THE REQUEST
Reproduce every line of the data below, requests included, and offset each coordinate in the answers by adding 43 to it. Omit the pictures from your reply.

--- START DATASET ---

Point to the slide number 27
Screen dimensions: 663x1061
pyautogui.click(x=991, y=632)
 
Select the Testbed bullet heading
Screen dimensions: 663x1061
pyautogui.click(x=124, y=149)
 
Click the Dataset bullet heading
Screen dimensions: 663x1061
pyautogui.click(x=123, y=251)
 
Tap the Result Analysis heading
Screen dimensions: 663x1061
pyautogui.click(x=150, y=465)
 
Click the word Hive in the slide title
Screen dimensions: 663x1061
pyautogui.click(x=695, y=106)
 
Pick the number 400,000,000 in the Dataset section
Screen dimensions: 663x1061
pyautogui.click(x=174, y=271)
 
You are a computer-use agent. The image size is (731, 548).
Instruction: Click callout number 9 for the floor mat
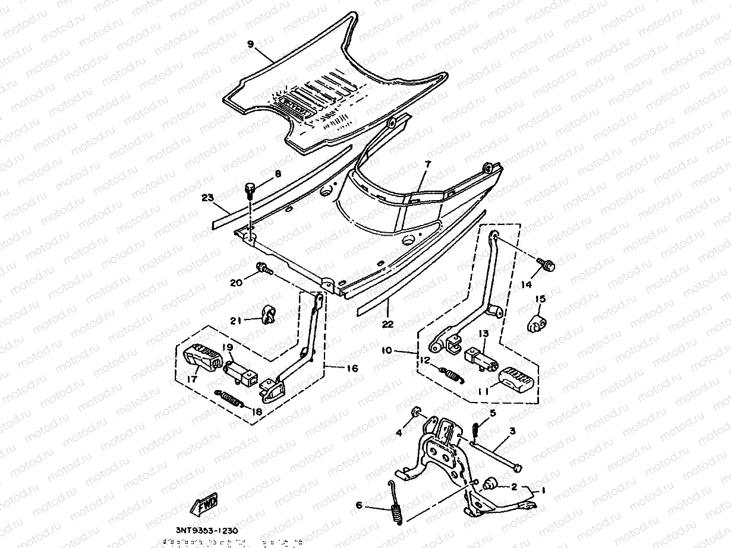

--- END DATASET ---

EXERCISE OUTPUT
Point to the slide number 27
Screen dimensions: 663x1061
pyautogui.click(x=1034, y=675)
 
Select the Testbed bullet heading
Screen dimensions: 663x1061
pyautogui.click(x=167, y=192)
 
Click the Dataset bullet heading
Screen dimensions: 663x1061
pyautogui.click(x=166, y=294)
 
Tap the Result Analysis heading
Screen dimensions: 663x1061
pyautogui.click(x=193, y=508)
 
Click the word Hive in the slide title
Screen dimensions: 663x1061
pyautogui.click(x=738, y=149)
 
Pick the number 400,000,000 in the Dataset section
Screen dimensions: 663x1061
pyautogui.click(x=217, y=314)
 
You are a computer-use agent. The image size is (731, 548).
Instruction: Click callout number 9 for the floor mat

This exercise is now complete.